TDB: Technically speaking the Bio Specialist has a female voice and the model has feminine proportions. There was no precise intention there, we just imagined two classes could be represented by males and one by female, but as you say their appearance is androgynous enough that you can basically decide what’s the gender under the armour. The main reason why one can’t really pick a gender is because there’s no impact on the gameplay there is one on models and animations, and we need to be a bit careful how we allocate resources. As of now we have only 1.5 animators in the whole company (one full time, one part time). 

PSLS: Alienation features a mix of pre-built levels and procedurally generated ones (specifically in the alien ships). Does your development mindset need to change when mixing those two elements into the game to make them feel cohesive?

TDB: We tried a few new things with Alienation. It was clear that for a game based on loot, we simply wouldn’t be able to author all the content, so we needed a solution to offer fresh challenges towards the endgame. Procedurally based levels are the right solution for that, but they’re tricky to pull off. I think the reaction so far has been great…so I guess we did it? If you’re not able to tell which parts of the game are procedurally generated and which parts are not I think we did it right…and I myself can’t always tell it. 

PSLS: What did you learn from Dead Nation and Resogun that helped you to make Alienation a better game?

TDB: I’d say Alienation shares the sense of being overwhelmed with Dead Nation, and that was something we wanted to recapture. It’s pretty cool when you make it just by the skin of your teeth. With Resogun I guess we learned that people really like blowing things up in tiny pieces and that’s why we doubled down on explosions 🙂

PSLS: What do you hope to learn as a studio from Alienation to apply to MatterFall later this year, and whatever Housemarque’s got on the horizon beyond that?

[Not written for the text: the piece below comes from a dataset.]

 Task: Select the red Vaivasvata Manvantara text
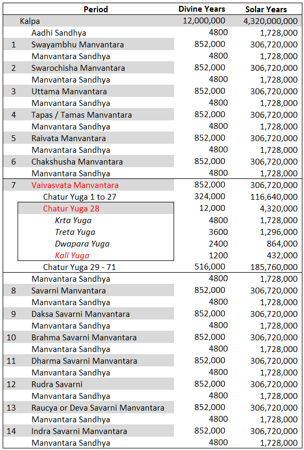click(x=75, y=185)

TDB: Overall we want to learn how people deal with online co-op, PvP, loot and which aspects make all these elements competitive. This doesn’t necessarily imply anything for MatterFall or other projects, but I think we’re learning a great deal. 

PSLS: Speaking of what’s on the horizon, Housemarque has always seemed to support Sony in their various projects (PS3, PS4, Vita, 3D support, etc.). Is VR something that we might see Housemarque get involved in?

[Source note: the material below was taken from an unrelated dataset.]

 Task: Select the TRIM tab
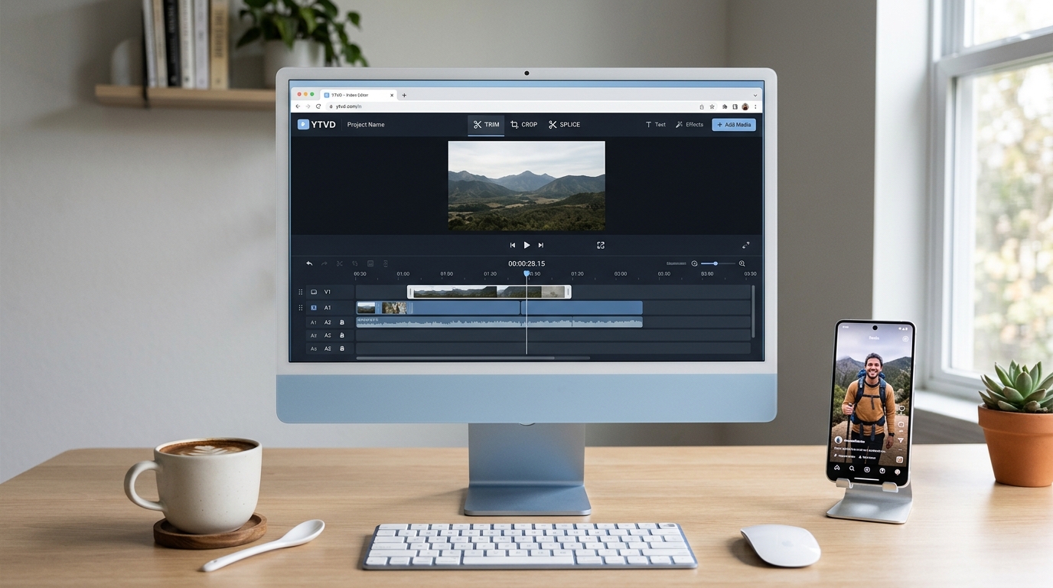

TDB: We were on the public list of developers tinkering around with PlayStation VR. We’re looking at it, and trying to understand what would make sense for the kind of games we’re good at making. For some things it could be a good fit, for some less. So it’s more of a learning process at the moment. When we find the right project for it we’ll let you guys know 🙂


 

We’d like to thank Housemarque for taking the time out to answer our questions. Alienation is out now exclusively on the PS4.